#### [RECORDS PROVIDED]

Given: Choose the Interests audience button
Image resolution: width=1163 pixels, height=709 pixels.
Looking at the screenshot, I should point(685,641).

--

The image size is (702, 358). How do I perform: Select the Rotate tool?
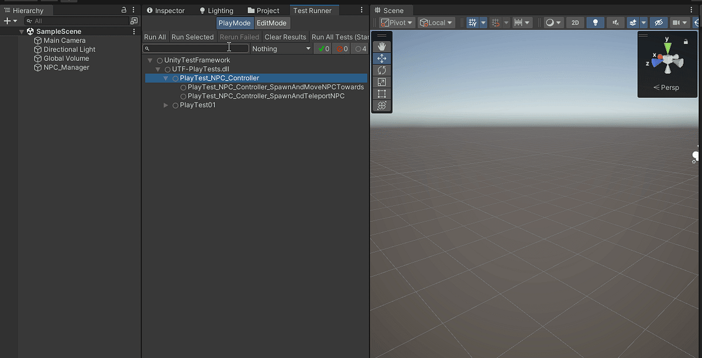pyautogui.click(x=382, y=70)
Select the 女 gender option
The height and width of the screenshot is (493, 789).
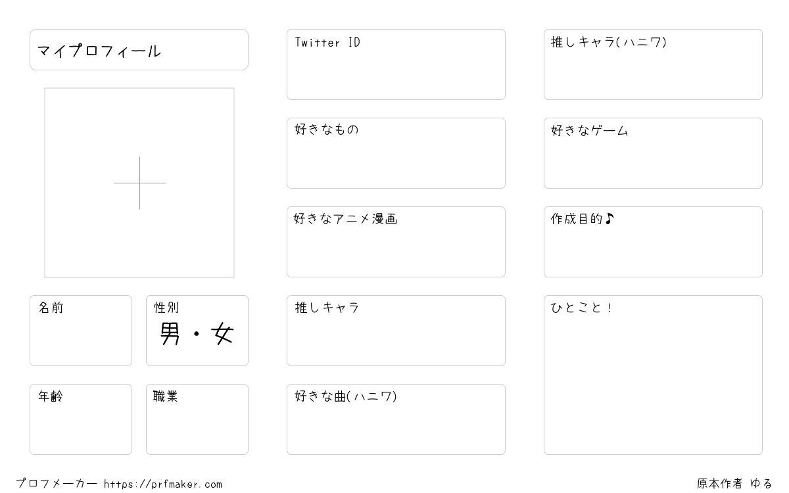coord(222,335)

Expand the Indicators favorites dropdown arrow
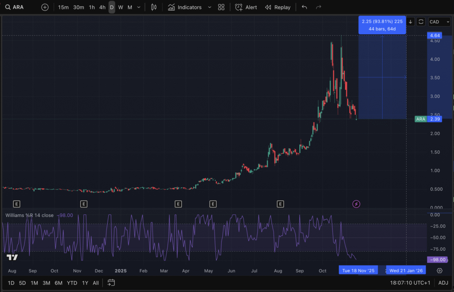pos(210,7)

...

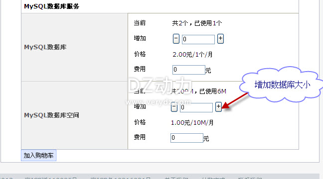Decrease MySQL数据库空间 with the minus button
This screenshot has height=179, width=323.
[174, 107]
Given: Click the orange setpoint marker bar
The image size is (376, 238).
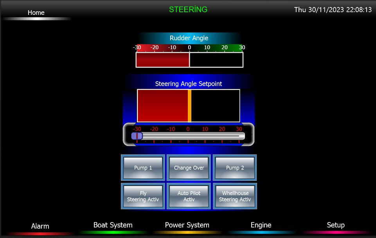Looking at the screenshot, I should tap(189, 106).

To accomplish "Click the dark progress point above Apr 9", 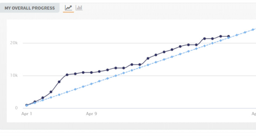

#### [WHAT THIS TASK INVOLVES]
Would you filter the records and copy out each line containing "Given"?

#### [WRITTEN RESPONSE]
Given: Choose the Interests audience button
Given: Click the orange setpoint marker bar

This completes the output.